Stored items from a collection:
* * * *

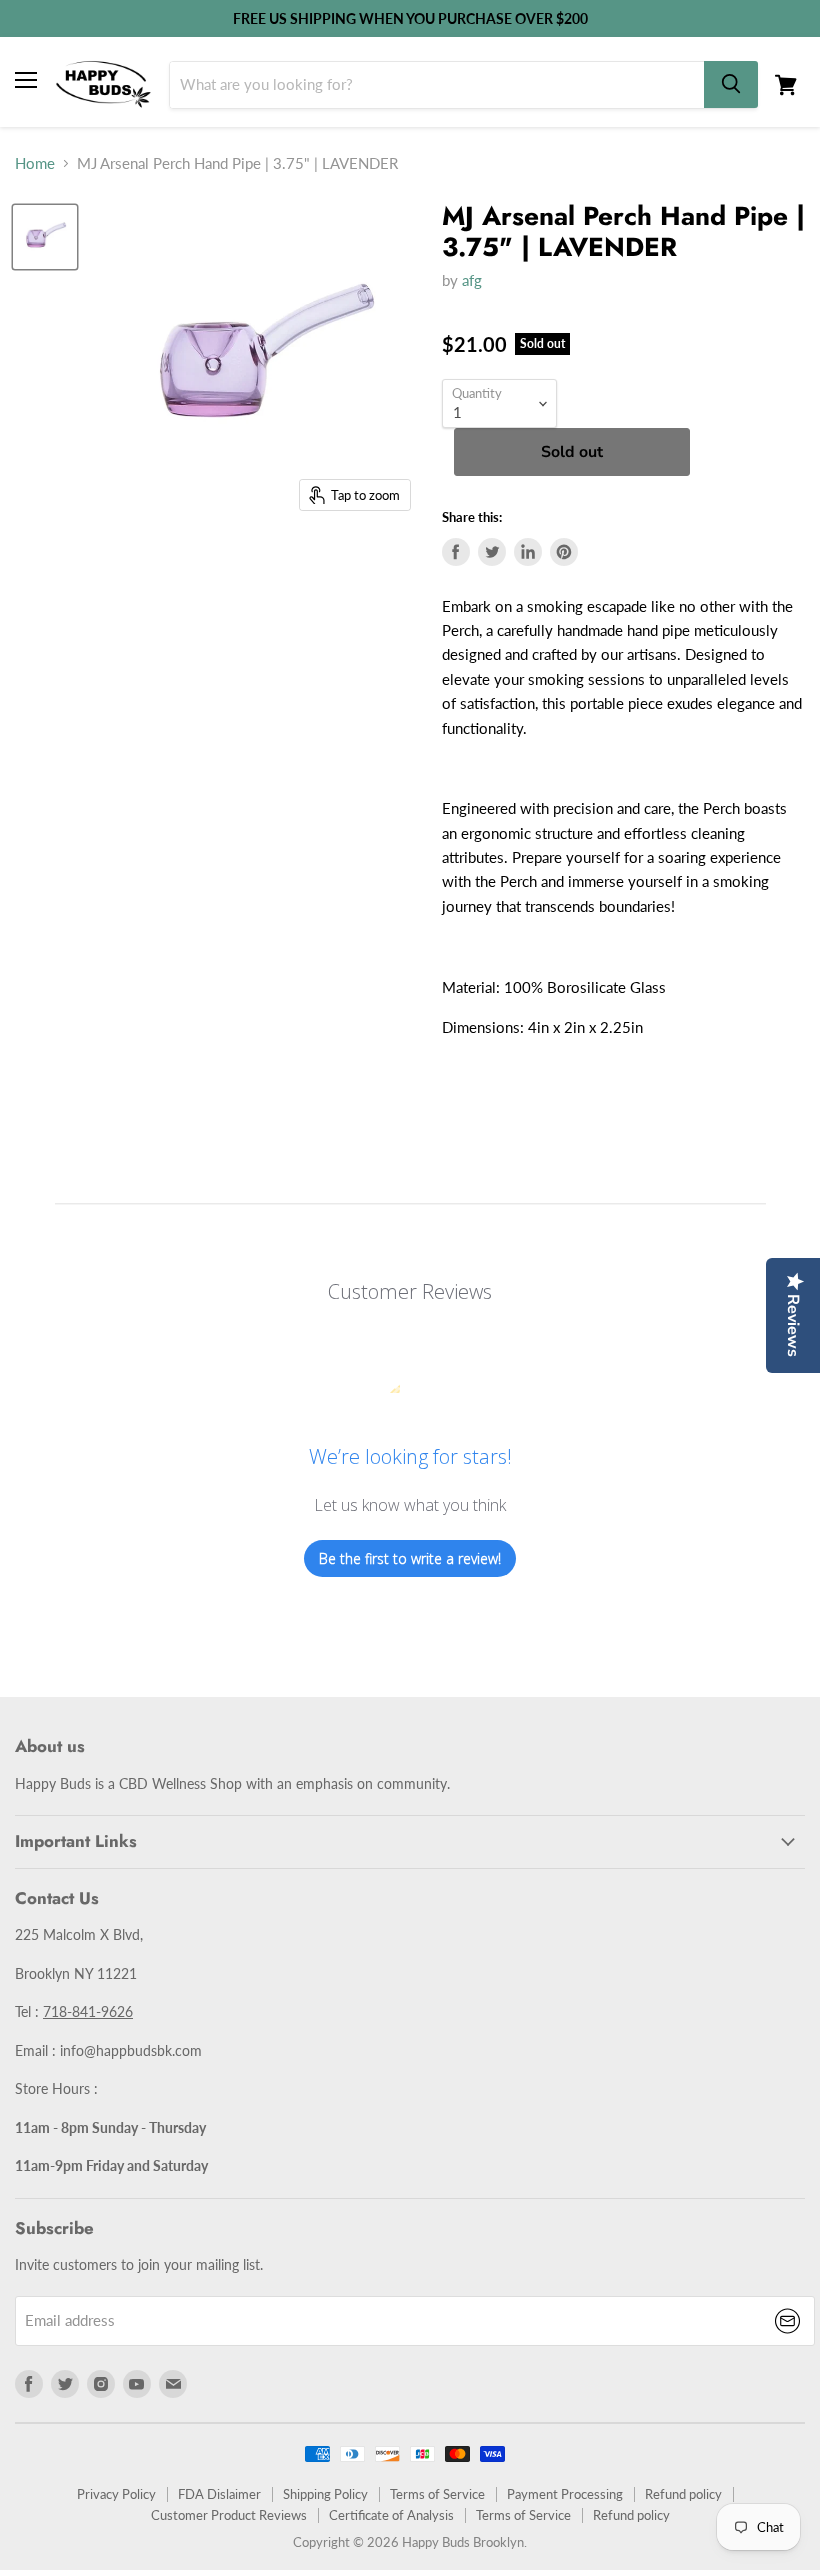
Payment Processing (565, 2494)
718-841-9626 (88, 2011)
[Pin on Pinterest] (564, 552)
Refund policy (683, 2494)
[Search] (731, 84)
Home (35, 163)
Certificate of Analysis (391, 2515)
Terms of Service (437, 2494)
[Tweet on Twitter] (492, 552)
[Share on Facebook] (456, 552)
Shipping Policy (325, 2494)
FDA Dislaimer (219, 2494)
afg (472, 280)
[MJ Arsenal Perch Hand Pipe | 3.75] (45, 237)
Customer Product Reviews (229, 2515)
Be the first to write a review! (410, 1558)
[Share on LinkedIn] (528, 552)
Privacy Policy (116, 2494)
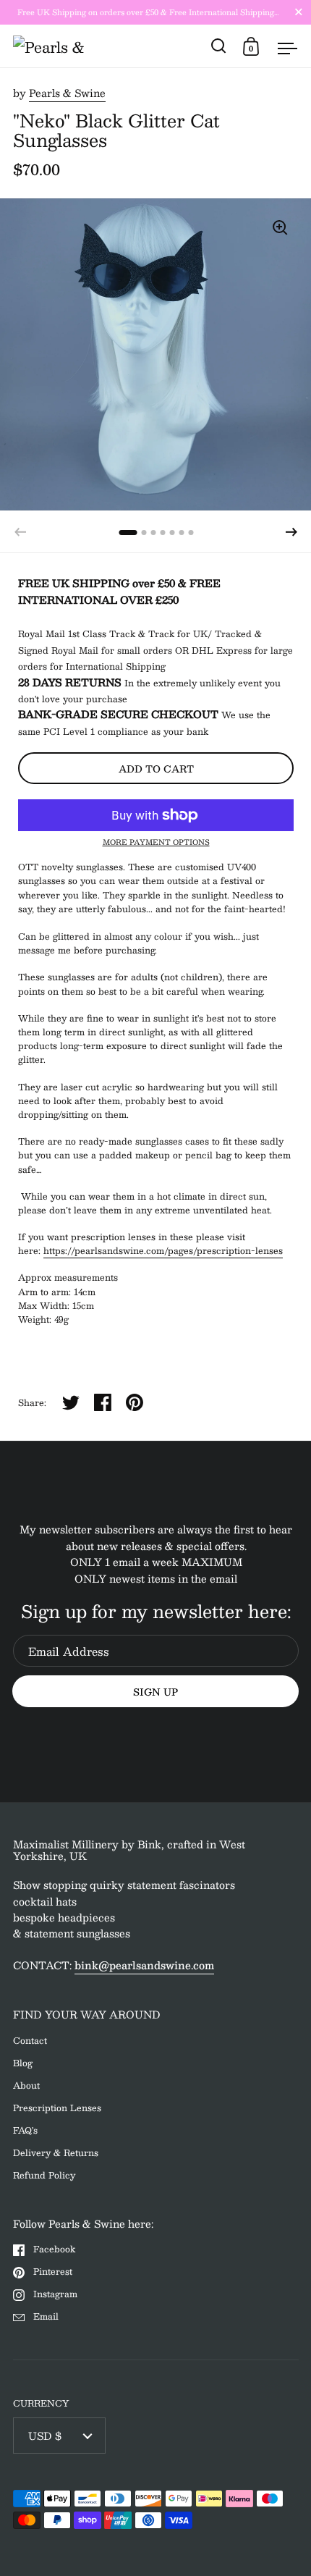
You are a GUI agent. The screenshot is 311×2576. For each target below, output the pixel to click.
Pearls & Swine (67, 92)
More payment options (156, 842)
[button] (291, 532)
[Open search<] (218, 46)
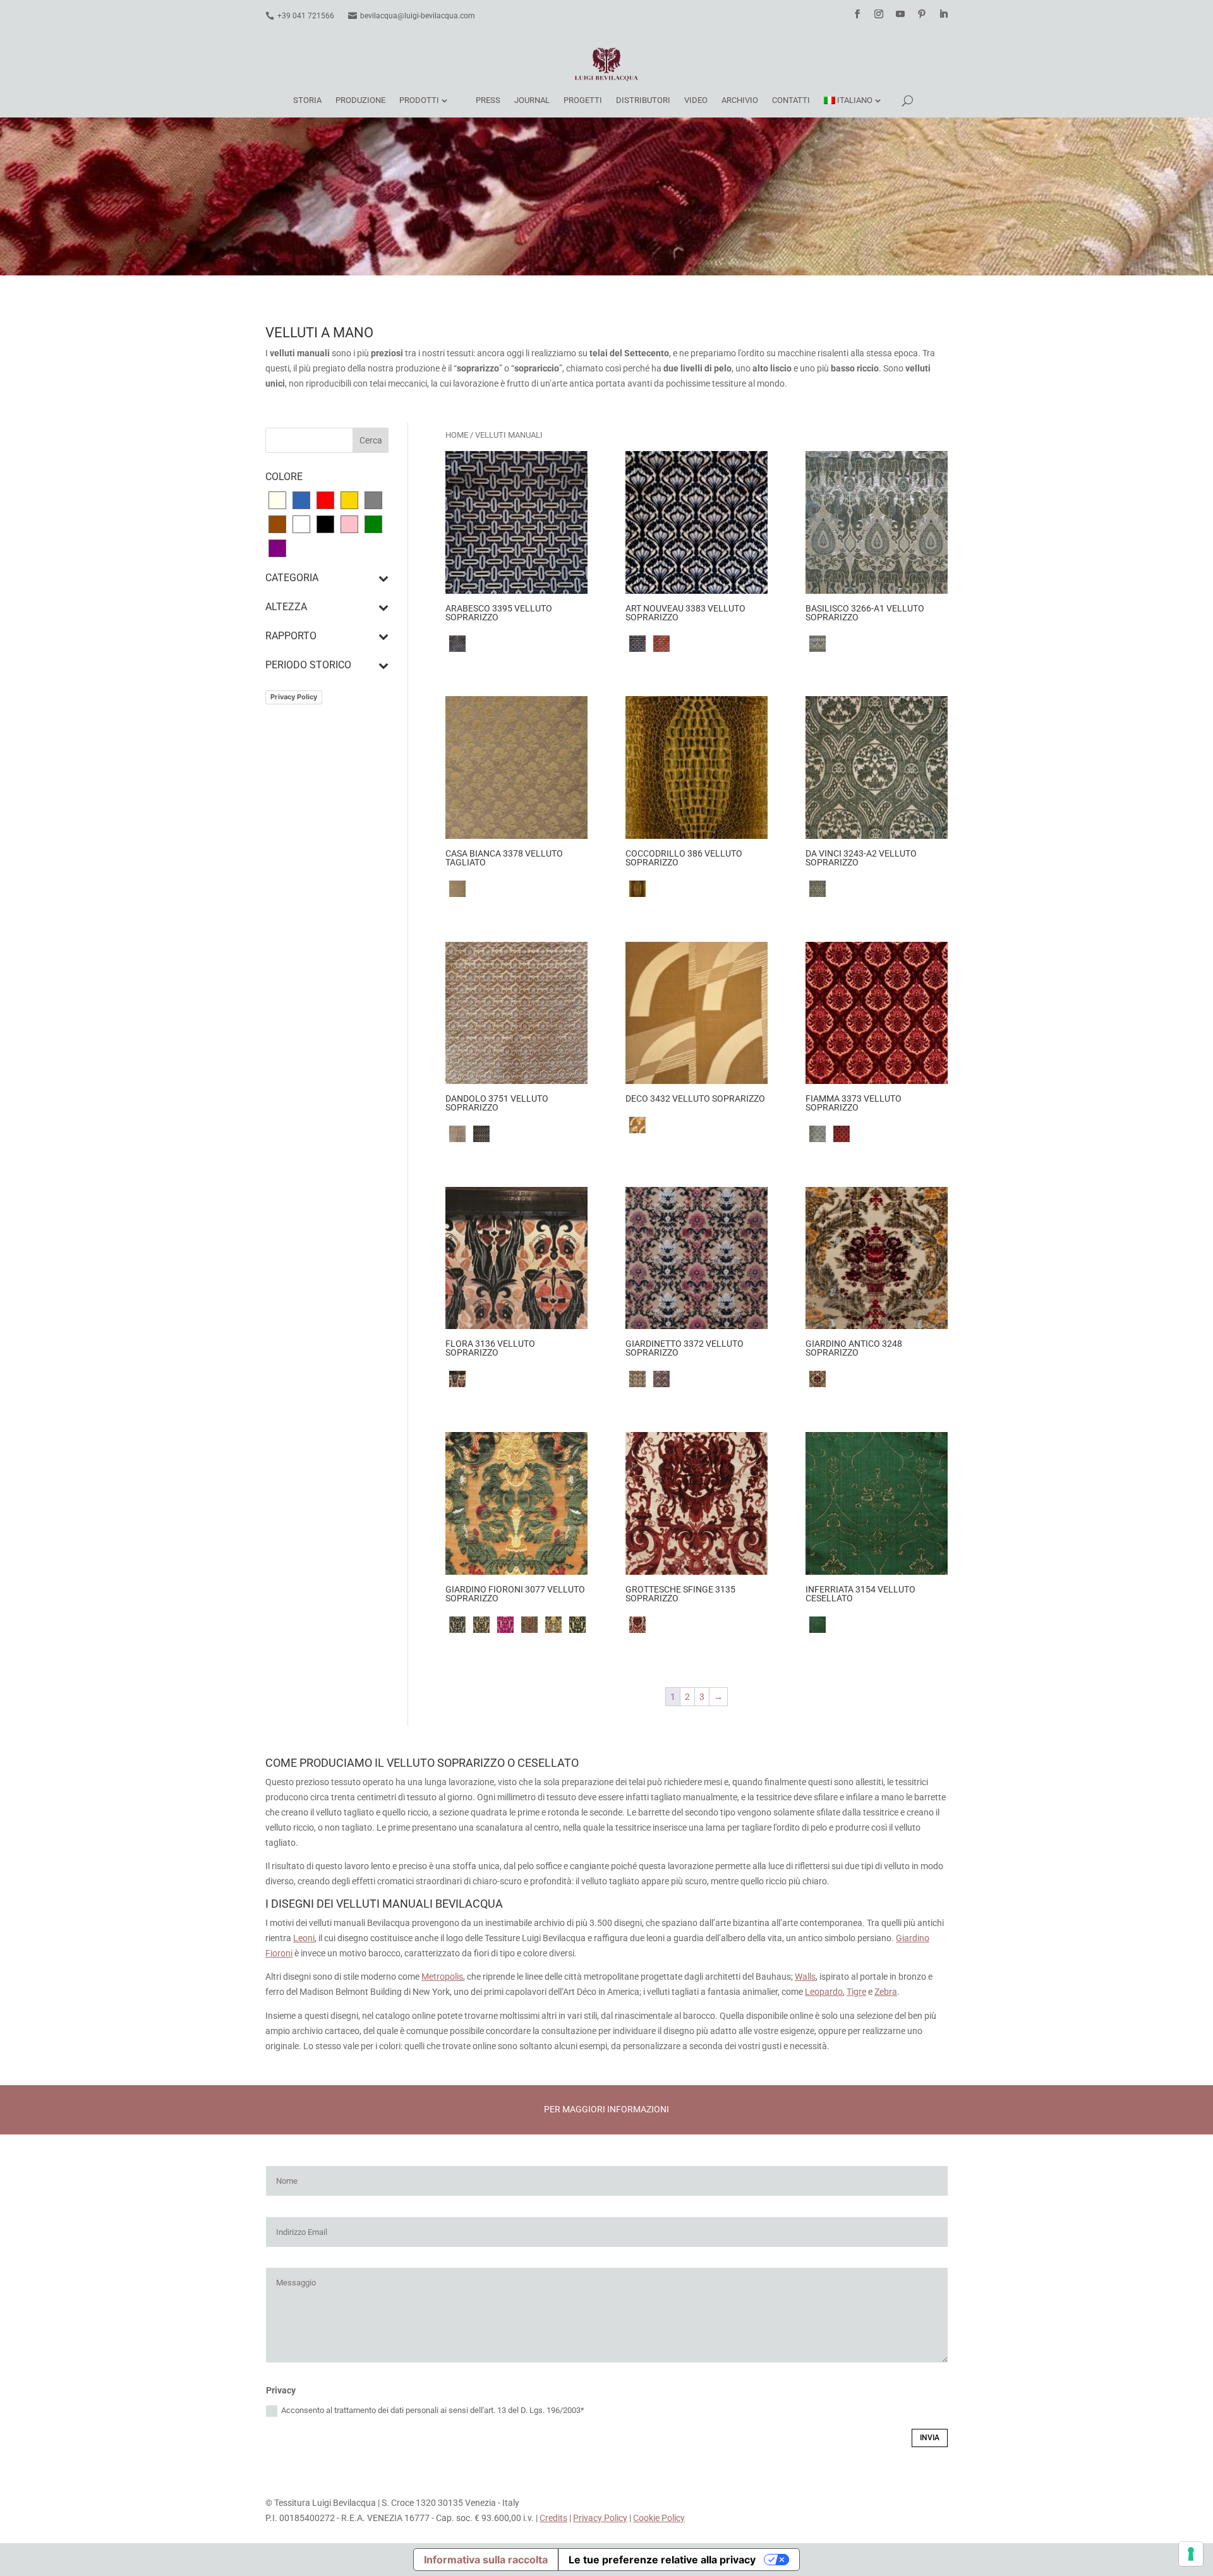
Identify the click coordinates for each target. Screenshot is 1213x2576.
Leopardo (824, 1992)
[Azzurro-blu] (301, 500)
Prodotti (419, 100)
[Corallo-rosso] (325, 500)
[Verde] (373, 524)
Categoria (291, 578)
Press (488, 100)
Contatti (791, 100)
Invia (929, 2437)
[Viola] (277, 548)
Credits (553, 2518)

* * * *

**About this exercise:** Every line from the one with "Certificate of Analysis (391, 2515)" through the one with "[Viola] (277, 548)" is to be reproduced exactly as written above, and the pictures are to be dropped.

**Written answer:**
Certificate of Analysis (391, 2515)
Terms of Service (437, 2494)
[Tweet on Twitter] (492, 552)
[Share on Facebook] (456, 552)
Shipping Policy (325, 2494)
FDA Dislaimer (219, 2494)
afg (472, 280)
[MJ Arsenal Perch Hand Pipe | 3.75] (45, 237)
Customer Product Reviews (229, 2515)
Be the first to write a review! (410, 1558)
[Share on LinkedIn] (528, 552)
Privacy Policy (116, 2494)
You are a GUI agent. The screenshot is 311×2576. For each target below, output the pixel to click.
Pearls & Swine (67, 92)
More payment options (156, 842)
[button] (291, 532)
[Open search<] (218, 46)
Identify the click coordinates for each target. Screenshot is 1213x2576.
Leopardo (824, 1992)
[Azzurro-blu] (301, 500)
Prodotti (419, 100)
[Corallo-rosso] (325, 500)
[Verde] (373, 524)
Categoria (291, 578)
Press (488, 100)
Contatti (791, 100)
Invia (929, 2437)
[Viola] (277, 548)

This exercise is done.